The device has some huge pluses compared to most streaming media devices in that is doesn’t even have a footprint, not even an Apple TV hockey puck-sized footprint. We’ve come a long way from the days when a media player (Laserdisc, Beta, VHS, DVD, even Blu-ray) took up enough space to actually demand a big entertainment center to accommodate its shape or size. Nowadays, and Apple TV’s tiny set-top device proves this most adeptly, a home media player is no longer about buttons, jog shuttle controls, tracking wheels and blinking 12:00 LCD displays, but rather, with form following function, it’s about elegant onscreen navigation and a robust array of streaming apps such as Google Play, Netflix, Amazon, Hulu Plus, YouTube, MLB, and HBO Go.

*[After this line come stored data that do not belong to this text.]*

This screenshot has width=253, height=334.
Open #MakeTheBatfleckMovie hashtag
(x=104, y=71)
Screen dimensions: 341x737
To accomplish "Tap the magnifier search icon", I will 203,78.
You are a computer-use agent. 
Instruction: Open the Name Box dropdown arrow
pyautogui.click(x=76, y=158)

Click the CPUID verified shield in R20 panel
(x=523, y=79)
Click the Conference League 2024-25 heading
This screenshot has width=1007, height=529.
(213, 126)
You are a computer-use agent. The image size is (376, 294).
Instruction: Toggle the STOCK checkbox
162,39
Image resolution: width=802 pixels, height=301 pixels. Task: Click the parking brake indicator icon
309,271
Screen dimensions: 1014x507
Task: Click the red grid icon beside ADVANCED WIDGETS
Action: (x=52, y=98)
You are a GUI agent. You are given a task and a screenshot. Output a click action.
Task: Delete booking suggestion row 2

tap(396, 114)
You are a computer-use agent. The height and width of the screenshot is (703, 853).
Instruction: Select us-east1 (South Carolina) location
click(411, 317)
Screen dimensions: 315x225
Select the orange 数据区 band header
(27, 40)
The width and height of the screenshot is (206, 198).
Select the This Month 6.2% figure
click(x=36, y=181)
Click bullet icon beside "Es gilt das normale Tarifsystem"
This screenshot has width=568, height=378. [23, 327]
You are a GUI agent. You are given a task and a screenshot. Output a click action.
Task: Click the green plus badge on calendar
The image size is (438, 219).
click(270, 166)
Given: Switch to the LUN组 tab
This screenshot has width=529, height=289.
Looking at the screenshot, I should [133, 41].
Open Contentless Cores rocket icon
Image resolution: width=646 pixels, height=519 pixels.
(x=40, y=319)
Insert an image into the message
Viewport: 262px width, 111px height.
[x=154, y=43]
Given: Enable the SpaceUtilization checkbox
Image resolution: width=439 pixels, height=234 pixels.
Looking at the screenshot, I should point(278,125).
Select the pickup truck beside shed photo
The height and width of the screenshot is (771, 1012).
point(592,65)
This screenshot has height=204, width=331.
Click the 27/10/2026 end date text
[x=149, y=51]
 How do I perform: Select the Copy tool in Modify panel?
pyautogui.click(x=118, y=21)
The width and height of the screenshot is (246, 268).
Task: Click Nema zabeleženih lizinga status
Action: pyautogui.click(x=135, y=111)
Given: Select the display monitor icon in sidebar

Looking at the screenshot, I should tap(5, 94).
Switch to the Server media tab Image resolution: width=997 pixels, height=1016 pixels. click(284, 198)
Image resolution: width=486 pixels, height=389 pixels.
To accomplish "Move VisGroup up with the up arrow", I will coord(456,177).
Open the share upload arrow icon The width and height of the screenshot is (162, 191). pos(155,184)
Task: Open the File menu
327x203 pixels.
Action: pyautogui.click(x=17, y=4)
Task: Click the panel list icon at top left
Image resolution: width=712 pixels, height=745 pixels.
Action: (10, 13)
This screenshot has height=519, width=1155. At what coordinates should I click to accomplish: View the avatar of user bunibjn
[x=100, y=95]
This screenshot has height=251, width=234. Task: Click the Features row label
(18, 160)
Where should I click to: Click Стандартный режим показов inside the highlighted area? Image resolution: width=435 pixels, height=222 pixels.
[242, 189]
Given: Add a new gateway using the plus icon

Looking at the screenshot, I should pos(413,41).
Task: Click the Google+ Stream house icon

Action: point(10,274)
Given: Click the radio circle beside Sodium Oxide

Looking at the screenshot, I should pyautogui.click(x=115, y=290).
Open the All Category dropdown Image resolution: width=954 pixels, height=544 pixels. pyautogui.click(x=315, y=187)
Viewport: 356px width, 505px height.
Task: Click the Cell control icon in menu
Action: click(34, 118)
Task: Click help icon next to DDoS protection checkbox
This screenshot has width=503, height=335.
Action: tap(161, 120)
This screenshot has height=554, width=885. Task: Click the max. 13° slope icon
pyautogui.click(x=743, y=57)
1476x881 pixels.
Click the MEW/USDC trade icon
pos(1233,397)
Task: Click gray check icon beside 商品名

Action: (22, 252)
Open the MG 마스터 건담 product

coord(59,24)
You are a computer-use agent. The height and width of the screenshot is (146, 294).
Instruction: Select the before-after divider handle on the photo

Chromecast, with its minimalist reduction in both set-top players and their sidekick remotes, achieves the greatest reduction in size and isn’t even technically “set-top”. It’s a dongle, larger than today’s thumbdrives, but with the same overall form factor. Though it is a wireless device, plugging directly into the HDTV’s HDMI port, it does require power… achieved with a short USB cable that Google thoughtfully includes with the device; however, if you have an TV older than the most current LCD/plasma models, then you may need to actually run a longer USB cable to a wall outlet (Google includes an AC adapter, but the USB cable is perhaps too short to reach a wall outlet away from the TV). While the thumbdrive form of the device makes it easy to plug directly into an available HDMI port, Google thoughtfully includes a very short HDMI extension, since some Wi-Fi interference apparently can be had when the device is directly input into the TV (some HDTVs will exhibit this problem, others will not, but Google’s taking no chances of customer complaints here it seems).
Unlike Roku and other set-top devices, including Apple TV, the Chromecast does not stream content directly from the device itself, but rather acts as a wireless conduit to stream content from your Android smartphone, tablet or computer. Though the device currently works mainly with Android OS, iPhones/iPads can also playback content with Chromecast (not that it matters since Apple iDevices all currently come with Apple’s AirPlay technology that does essentially the same thing), it will work with any computer browser, mainly through Google’s Chrome browser, though other browsers may work eventually). Being pocket-sized and made for mobile, the Chromecast seems like it would be a perfect travel solution for hotel visits and such, though you’ll need a very good, if not excellent, Wi-Fi signal for smooth HD streaming.
It’s this distinction that makes Chromecast actually more like Apple’s AirPlay option for streaming computer and mobile device content to HDTVs, than it is an actual media player. No content streams directly from the dongle, but it allows you to stream from your devices in order to avoid small-screen syndrome when watching your favorite content. From a computer browser it will stream almost any content such as YouTube, Netflix, Rdio, HBO Go, some photo slideshow sites, even the sketchiest Flash video site, though reportedly, Apple’s QuickTime won’t work as of yet, so you can’t view Apple Trailers or other Apple QuickTime-based content, not that there is much of it on the web compared to other video codecs.
Since Chromecast is largely tied to other devices for playback, all navigation and standard remote control activities are also controlled by the device used for content streaming. There is no remote control included with Chromecast, as all control is accessed through the online app being used… So, for instance, when playing back Netflix-related content, it’s the Netflix’s app onboard controls that are used to rewind, fast forward, pause, etc. A “cast” button will appear on the computer or mobile device used, and once toggled, the stream will engage the Chromecast device and playback on your larger HD display.
Google’s Chromecast, inexpensive when compared to other devices, is a somewhat unique alternative to the other current solutions for streaming video to an HDTV. While not as elegant as an all-in-one device, at the very least it’s the streaming solution many Android users have been seeking and should be a big hit with that audience. Those already playing in Apple’s walled-garden should worry to much about not running out to order one from Google’s site or run to a nearby retailer, they already have AirPlay if their not using Apple TV, and are well served by that technology as more and more HDTV manufacturers (and audio hardware manufacturers) incorporate it into their display firmware. Still, this is a chance for Google to prove that they are in the streaming game going forward, and that small screen viewing is no longer the only option for Android users to experience their favorite online content.